I mean, actually do? Not lord over. Not feast on. Not interpolate. Not pontificate about. Not sit astraddle until you’re given a piece. What can you do, and do productively enough to make it worth your while to do it, with at least something left over for others when you’re done?
My brethren the Celts were the first in Europe to figure out iron. Bronze folks couldn’t compete with iron when push came to shove (and stab). But societies can quickly become more sophisticated than a bellows, some mud, and a hammer — and what one man can do, another can learn. To achieve true sophistication is to swim forward, like a shark. If you stand still, you can’t breathe, never mind go backwards. Backwards is death.
Well, you can lard rather a lot of supervision on top of the iron age. The division of labor yields economies of scale that produce much greater wealth with less effort. The iron age version of fellows with green eyeshades can add value. Management and innovation increase yields. You can mass-produce pointy things to poke your neighbors if they invade and still have enough to eat. Pretty soon Bessemer is converting while Carnegie counts the beans.
But there’s a limit to it. Eventually people who aren’t adding anything to the finished products insinuate themselves between the goodies and the people that produce the goodies. They are parasitical. The parasitical are generally good at only one thing: Blame.
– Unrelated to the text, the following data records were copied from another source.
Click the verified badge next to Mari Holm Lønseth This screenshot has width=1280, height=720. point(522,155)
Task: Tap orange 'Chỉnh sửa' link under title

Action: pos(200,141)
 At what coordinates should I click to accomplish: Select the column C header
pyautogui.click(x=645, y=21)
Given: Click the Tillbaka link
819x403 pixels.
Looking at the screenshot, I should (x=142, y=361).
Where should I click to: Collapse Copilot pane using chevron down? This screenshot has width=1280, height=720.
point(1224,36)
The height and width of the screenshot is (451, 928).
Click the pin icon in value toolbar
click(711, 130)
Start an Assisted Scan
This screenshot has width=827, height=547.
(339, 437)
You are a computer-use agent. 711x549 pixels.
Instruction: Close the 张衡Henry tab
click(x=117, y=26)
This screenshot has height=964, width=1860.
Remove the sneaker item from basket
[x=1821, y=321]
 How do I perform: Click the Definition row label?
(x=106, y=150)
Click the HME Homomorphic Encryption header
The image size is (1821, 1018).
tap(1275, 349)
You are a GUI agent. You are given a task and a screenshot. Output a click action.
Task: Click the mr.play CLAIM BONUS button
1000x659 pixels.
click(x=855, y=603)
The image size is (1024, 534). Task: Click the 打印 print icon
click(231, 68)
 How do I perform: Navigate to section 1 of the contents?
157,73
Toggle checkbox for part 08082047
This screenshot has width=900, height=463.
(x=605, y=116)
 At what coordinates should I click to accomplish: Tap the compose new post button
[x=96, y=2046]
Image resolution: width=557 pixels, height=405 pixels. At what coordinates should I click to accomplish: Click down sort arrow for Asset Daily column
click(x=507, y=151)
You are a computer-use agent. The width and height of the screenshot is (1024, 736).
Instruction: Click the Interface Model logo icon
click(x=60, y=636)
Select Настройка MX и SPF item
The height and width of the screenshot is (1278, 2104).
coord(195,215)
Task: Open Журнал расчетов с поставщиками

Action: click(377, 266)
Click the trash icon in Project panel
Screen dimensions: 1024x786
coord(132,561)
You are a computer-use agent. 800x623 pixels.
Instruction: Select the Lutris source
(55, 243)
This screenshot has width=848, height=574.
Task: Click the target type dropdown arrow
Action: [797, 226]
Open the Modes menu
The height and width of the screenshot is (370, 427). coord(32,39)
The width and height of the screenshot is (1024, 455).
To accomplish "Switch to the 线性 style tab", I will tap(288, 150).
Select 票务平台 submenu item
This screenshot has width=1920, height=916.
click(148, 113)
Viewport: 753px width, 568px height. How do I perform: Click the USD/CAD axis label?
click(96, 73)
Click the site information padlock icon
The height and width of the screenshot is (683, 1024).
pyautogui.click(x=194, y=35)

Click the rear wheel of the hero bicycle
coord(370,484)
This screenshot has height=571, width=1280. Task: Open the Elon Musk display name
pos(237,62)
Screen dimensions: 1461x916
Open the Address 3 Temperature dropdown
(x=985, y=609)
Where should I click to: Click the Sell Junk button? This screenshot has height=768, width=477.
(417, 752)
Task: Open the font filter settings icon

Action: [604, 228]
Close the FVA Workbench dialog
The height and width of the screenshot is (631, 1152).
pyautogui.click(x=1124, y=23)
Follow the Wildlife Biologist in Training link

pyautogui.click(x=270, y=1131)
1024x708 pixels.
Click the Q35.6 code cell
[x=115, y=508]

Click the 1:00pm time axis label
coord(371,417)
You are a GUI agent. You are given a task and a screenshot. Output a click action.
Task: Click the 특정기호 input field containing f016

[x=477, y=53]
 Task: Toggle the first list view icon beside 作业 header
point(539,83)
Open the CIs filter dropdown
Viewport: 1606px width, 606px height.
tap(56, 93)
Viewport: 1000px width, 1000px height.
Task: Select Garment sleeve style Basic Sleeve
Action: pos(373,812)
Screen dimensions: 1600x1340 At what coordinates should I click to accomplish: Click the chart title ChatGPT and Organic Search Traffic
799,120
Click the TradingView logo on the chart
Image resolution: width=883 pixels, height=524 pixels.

It’s someone else’s fault that there are fewer pointy metal things than before they cashed their first paycheck, and why there’s less to eat, too, though they look like a dirigible while everyone else looks like broomsticks.
Sophisticated economies have a lot of places to hide in and around them. Not contributing, but not missing any meals because of it. The process from the genesis to the dissemination of wealth is obscured by the complexity that is required to avoid having everyone approximately as skilled at everything as everyone else — no more, no less.
Lots of people desire economies to be returned at least partway to a state of nature, so that they can understand them again. Gold bugs and communists have more in common than you might think. But I ask them, and you, once again, what exactly do you know how to do? That man in the video can make a pointy iron thing out of mud and sticks. If civilization goes pear-shaped, as so many seem to be fervently praying for, what use are you to him? Gisele Bundchen will be camped outside this guy’s door instead of Tom Brady’s if we go neolithic again. His only question to her might be, “How are you going to stomp straw into my mud with those stilettos on?” The rest is conversation.
The dogs have died, or run away. The fleas are abroad in the land. What do you know how to do?